-- begin SUPPLIED RECORDS --
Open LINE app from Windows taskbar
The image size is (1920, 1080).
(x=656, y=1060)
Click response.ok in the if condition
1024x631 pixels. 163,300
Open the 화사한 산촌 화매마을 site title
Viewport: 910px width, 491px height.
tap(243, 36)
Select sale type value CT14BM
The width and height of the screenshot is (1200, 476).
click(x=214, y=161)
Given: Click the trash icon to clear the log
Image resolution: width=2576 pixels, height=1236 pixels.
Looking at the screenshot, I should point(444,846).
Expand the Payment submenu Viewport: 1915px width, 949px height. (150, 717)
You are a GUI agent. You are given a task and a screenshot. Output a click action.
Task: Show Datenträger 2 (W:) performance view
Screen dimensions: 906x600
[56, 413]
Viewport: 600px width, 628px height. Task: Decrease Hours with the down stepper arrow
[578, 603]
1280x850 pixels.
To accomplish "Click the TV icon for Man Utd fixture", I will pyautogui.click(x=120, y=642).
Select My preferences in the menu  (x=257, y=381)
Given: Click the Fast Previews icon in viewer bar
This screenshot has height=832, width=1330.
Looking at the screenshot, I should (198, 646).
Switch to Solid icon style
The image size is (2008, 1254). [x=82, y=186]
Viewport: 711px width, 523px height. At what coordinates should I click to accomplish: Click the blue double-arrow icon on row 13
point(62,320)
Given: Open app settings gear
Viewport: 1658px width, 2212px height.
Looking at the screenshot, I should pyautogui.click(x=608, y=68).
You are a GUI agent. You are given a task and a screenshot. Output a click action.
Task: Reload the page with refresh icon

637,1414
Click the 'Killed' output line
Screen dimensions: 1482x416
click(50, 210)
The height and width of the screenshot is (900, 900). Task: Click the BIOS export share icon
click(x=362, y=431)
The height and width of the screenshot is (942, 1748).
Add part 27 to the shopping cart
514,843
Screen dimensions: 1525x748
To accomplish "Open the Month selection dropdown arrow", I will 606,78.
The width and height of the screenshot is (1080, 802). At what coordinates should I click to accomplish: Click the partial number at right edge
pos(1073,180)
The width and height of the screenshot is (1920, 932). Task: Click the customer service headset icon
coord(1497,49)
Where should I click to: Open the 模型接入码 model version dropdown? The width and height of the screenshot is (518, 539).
-- end SUPPLIED RECORDS --
Reproduce the material without any change, starting at the line containing "Screen dimensions: 1525x748" and ending with the last line of the material.

Screen dimensions: 1525x748
To accomplish "Open the Month selection dropdown arrow", I will 606,78.
The width and height of the screenshot is (1080, 802). At what coordinates should I click to accomplish: Click the partial number at right edge
pos(1073,180)
The width and height of the screenshot is (1920, 932). Task: Click the customer service headset icon
coord(1497,49)
Where should I click to: Open the 模型接入码 model version dropdown? The width and height of the screenshot is (518, 539).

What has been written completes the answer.